The Department of Finance (DOF) has flagged a possible sugar smuggling scheme employed by unscrupulous traders taking advantage of the Sugar Regulatory Administration’s (SRA) export replenishment program.

In a statement on Monday, July 12, Finance Secretary Carlos G. Dominguez III said he has received reports alleging that certain traders authorized to export sugar were importing higher volumes than what they had been shipping overseas.

In particular, Dominguez disclosed an unnamed company that “has been shrewdly replacing its overseas shipments with volumes that are way higher than what it had exported.”

Earlier, SRA adopted its export replenishment program allowing local sugar producers who have already made shipments under the US sugar tariff-rate quota in the current crop year to import the commodity to help address the gap in the local supply.

Under the SRA rules, the importation of sugar into the country is allowed provided that the volume of sugar that an exporter may import shall not exceed the volume it shipped to the US.

The Philippines is one of the select countries given an annual allocation of “A” sugar exports to the US market.

But Dominguez said the SRA program could be abused by unscrupulous sugar traders.

“The sugar price domestically is much higher than the world market price.
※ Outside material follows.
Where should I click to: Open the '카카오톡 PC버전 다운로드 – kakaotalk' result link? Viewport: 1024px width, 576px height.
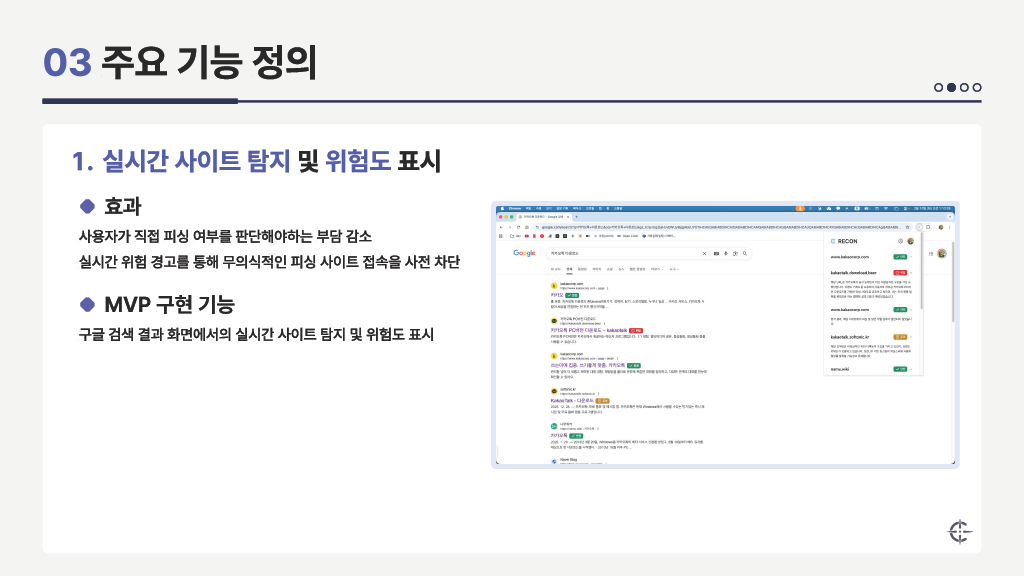coord(588,330)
So there is going to be an incentive for people to smuggle in sugar,” Dominguez said.

According to Dominguez, reports about the sugar trading firm involved in the alleged smuggling scheme came from officials of the Bureau of Internal Revenue (BIR) in Cebu.

“Please keep an eye on those gaps,” Dominguez told Customs Commissioner Rey Leonardo Guerrero during a recent DOF executive committee meeting.

As for the BIR, Deputy Commissioner Arnel Guballa said he has long been coordinating with the SRA to ensure that traders secure prior clearance from the bureau to be able to import sugar, in compliance with Dominguez’s earlier directive.